*** DATA SUPPLIED ***

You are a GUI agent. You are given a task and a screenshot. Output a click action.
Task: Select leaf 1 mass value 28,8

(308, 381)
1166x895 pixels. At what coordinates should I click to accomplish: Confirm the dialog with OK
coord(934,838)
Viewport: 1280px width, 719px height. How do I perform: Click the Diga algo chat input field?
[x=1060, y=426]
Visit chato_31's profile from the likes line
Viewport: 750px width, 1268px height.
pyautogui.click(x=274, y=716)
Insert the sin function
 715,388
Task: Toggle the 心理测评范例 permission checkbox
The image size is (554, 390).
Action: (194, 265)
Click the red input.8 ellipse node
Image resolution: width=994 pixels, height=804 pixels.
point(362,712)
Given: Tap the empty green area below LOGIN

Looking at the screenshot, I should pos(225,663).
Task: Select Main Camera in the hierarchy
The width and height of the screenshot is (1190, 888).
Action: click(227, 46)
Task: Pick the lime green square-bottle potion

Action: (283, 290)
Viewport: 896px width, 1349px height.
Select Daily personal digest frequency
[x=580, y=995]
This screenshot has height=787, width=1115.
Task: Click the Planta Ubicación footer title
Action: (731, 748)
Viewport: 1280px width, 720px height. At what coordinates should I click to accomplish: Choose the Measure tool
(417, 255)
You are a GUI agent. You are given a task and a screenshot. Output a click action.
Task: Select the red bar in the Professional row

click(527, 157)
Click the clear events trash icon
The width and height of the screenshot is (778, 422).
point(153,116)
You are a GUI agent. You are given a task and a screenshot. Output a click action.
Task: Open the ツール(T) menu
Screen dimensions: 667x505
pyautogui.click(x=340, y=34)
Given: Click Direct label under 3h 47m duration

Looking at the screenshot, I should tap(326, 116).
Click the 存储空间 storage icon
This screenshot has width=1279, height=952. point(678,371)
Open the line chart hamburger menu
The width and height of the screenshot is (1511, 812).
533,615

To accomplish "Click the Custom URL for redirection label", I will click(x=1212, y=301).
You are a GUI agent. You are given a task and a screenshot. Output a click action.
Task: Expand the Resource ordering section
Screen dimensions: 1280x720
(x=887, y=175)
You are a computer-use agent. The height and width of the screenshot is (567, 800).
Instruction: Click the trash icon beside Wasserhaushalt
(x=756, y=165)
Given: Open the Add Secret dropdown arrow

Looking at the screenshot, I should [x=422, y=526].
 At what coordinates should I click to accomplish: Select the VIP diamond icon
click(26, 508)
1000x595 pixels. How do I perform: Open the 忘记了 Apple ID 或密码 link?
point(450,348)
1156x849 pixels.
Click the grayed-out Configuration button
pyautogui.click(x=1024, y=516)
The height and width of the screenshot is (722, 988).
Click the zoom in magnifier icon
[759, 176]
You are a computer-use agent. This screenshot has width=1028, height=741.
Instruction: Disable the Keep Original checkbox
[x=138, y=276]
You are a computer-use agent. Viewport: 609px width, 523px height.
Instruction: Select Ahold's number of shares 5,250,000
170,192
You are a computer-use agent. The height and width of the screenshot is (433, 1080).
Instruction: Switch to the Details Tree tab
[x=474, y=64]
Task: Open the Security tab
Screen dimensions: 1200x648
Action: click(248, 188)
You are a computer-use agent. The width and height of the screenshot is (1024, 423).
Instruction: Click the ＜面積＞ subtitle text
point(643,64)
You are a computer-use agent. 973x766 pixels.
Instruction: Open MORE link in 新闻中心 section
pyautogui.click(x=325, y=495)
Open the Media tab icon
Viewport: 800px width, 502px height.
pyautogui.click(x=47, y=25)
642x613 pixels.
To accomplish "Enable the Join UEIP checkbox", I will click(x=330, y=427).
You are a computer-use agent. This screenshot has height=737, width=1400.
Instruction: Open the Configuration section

*** End of DATA SUPPLIED ***

PROBLEM REQUIREMENTS | Once more, write out the records in full, exactly as they appear.

RESULT FOR THIS TASK |
You are a GUI agent. You are given a task and a screenshot. Output a click action.
Task: Select leaf 1 mass value 28,8

(308, 381)
1166x895 pixels. At what coordinates should I click to accomplish: Confirm the dialog with OK
coord(934,838)
Viewport: 1280px width, 719px height. How do I perform: Click the Diga algo chat input field?
[x=1060, y=426]
Visit chato_31's profile from the likes line
Viewport: 750px width, 1268px height.
pyautogui.click(x=274, y=716)
Insert the sin function
 715,388
Task: Toggle the 心理测评范例 permission checkbox
The image size is (554, 390).
Action: (194, 265)
Click the red input.8 ellipse node
Image resolution: width=994 pixels, height=804 pixels.
point(362,712)
Given: Tap the empty green area below LOGIN

Looking at the screenshot, I should pos(225,663).
Task: Select Main Camera in the hierarchy
The width and height of the screenshot is (1190, 888).
Action: click(227, 46)
Task: Pick the lime green square-bottle potion

Action: (283, 290)
Viewport: 896px width, 1349px height.
Select Daily personal digest frequency
[x=580, y=995]
This screenshot has height=787, width=1115.
Task: Click the Planta Ubicación footer title
Action: (731, 748)
Viewport: 1280px width, 720px height. At what coordinates should I click to accomplish: Choose the Measure tool
(417, 255)
You are a GUI agent. You are given a task and a screenshot. Output a click action.
Task: Select the red bar in the Professional row

click(527, 157)
Click the clear events trash icon
The width and height of the screenshot is (778, 422).
point(153,116)
You are a GUI agent. You are given a task and a screenshot. Output a click action.
Task: Open the ツール(T) menu
Screen dimensions: 667x505
pyautogui.click(x=340, y=34)
Given: Click Direct label under 3h 47m duration

Looking at the screenshot, I should tap(326, 116).
Click the 存储空间 storage icon
This screenshot has width=1279, height=952. point(678,371)
Open the line chart hamburger menu
The width and height of the screenshot is (1511, 812).
533,615

To accomplish "Click the Custom URL for redirection label", I will click(x=1212, y=301).
You are a GUI agent. You are given a task and a screenshot. Output a click action.
Task: Expand the Resource ordering section
Screen dimensions: 1280x720
(x=887, y=175)
You are a computer-use agent. The height and width of the screenshot is (567, 800).
Instruction: Click the trash icon beside Wasserhaushalt
(x=756, y=165)
Given: Open the Add Secret dropdown arrow

Looking at the screenshot, I should [x=422, y=526].
 At what coordinates should I click to accomplish: Select the VIP diamond icon
click(26, 508)
1000x595 pixels. How do I perform: Open the 忘记了 Apple ID 或密码 link?
point(450,348)
1156x849 pixels.
Click the grayed-out Configuration button
pyautogui.click(x=1024, y=516)
The height and width of the screenshot is (722, 988).
Click the zoom in magnifier icon
[759, 176]
You are a computer-use agent. This screenshot has width=1028, height=741.
Instruction: Disable the Keep Original checkbox
[x=138, y=276]
You are a computer-use agent. Viewport: 609px width, 523px height.
Instruction: Select Ahold's number of shares 5,250,000
170,192
You are a computer-use agent. The height and width of the screenshot is (433, 1080).
Instruction: Switch to the Details Tree tab
[x=474, y=64]
Task: Open the Security tab
Screen dimensions: 1200x648
Action: click(248, 188)
You are a computer-use agent. The width and height of the screenshot is (1024, 423).
Instruction: Click the ＜面積＞ subtitle text
point(643,64)
You are a computer-use agent. 973x766 pixels.
Instruction: Open MORE link in 新闻中心 section
pyautogui.click(x=325, y=495)
Open the Media tab icon
Viewport: 800px width, 502px height.
pyautogui.click(x=47, y=25)
642x613 pixels.
To accomplish "Enable the Join UEIP checkbox", I will click(x=330, y=427).
You are a computer-use agent. This screenshot has height=737, width=1400.
Instruction: Open the Configuration section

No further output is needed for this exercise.